Localities, Get in Front of the Transportation Revolution

An Amazon delivery drone — requires no additional investment in roads and highways.

After the General Assembly hashed out a deal this weekend providing the Washington Metro system with an additional $154 million per year in state funding, local Prince William County leaders expressed discontent that more funding for Metro means less money for roads and highways.

Lawmakers had to divert roughly $80 million from regional transportation projects administered by the Northern Virginia Transportation Authority to hit that dollar amount, reports Inside NoVa, “perturbing officials in counties without Metro stations.”

“This is hugely problematic to us,” said Vice Chair Marty Nohe, R-Coles, who also serves as chairman of the Northern Virginia Transportation Alliance. “It’s going to be very difficult for us to fund the sort of megaprojects we’re known for if we lose this money.”

My reaction to the road-builder lobby is the same as it is to the mass transit lobby. The United States is in the early stages of a transportation revolution in which Mobility as a Service will challenge traditional transportation modes such as mass transit and single-rider, owner-occupied vehicles. It is entirely foreseeable that time- and route-flexible shared ridership services in cars, vans, and buses will take away market share from route-fixed and schedule-fixed mass transit enterprises.
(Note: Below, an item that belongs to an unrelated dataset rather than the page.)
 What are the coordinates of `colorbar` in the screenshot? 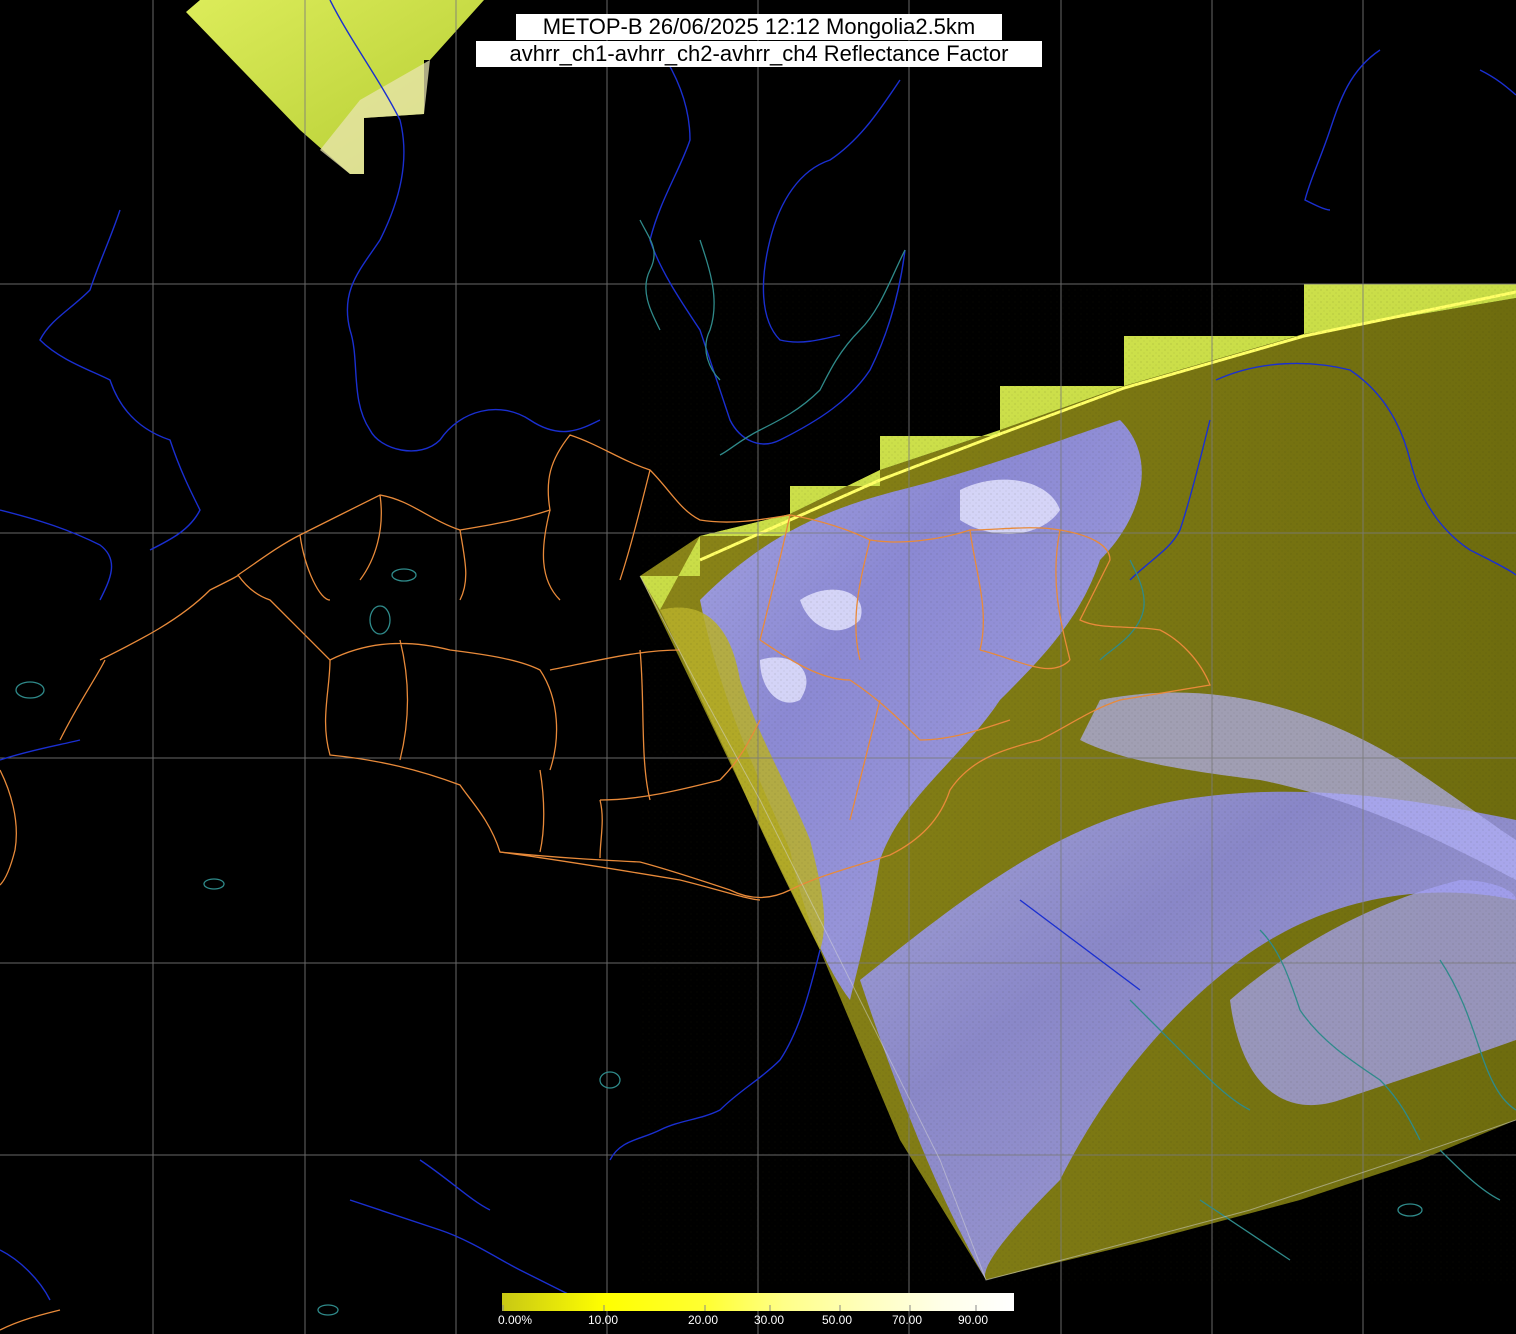 It's located at (758, 1302).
Likewise, Mobility as a Service will be cheaper than car ownership. While affluent households will always want to own their own car, many will find the Mobility-as-a-Service option to be preferable.

Inevitably, we will see changes in driving patterns — changes that we cannot accurately predict. But committing ourselves to spending billions of dollars on road and highway projects on the assumption that the driving patterns of the past 50 years will remain the same over the next 10 years is nothing short of insane.

Prince William County, like every other jurisdiction in Virginia, needs to get in front of the Uber revolution and ascertain what kind of public investments (hopefully modest) will encourage mobility entrepreneurs to introduce new super-flexible shared ridership services to their locality. As a next step, they might explore how to reduce the number of automobile trips by expediting Amazon-like home delivery services. The transportation policy of the future should focus not on building new highway capacity but on reducing the number of trips.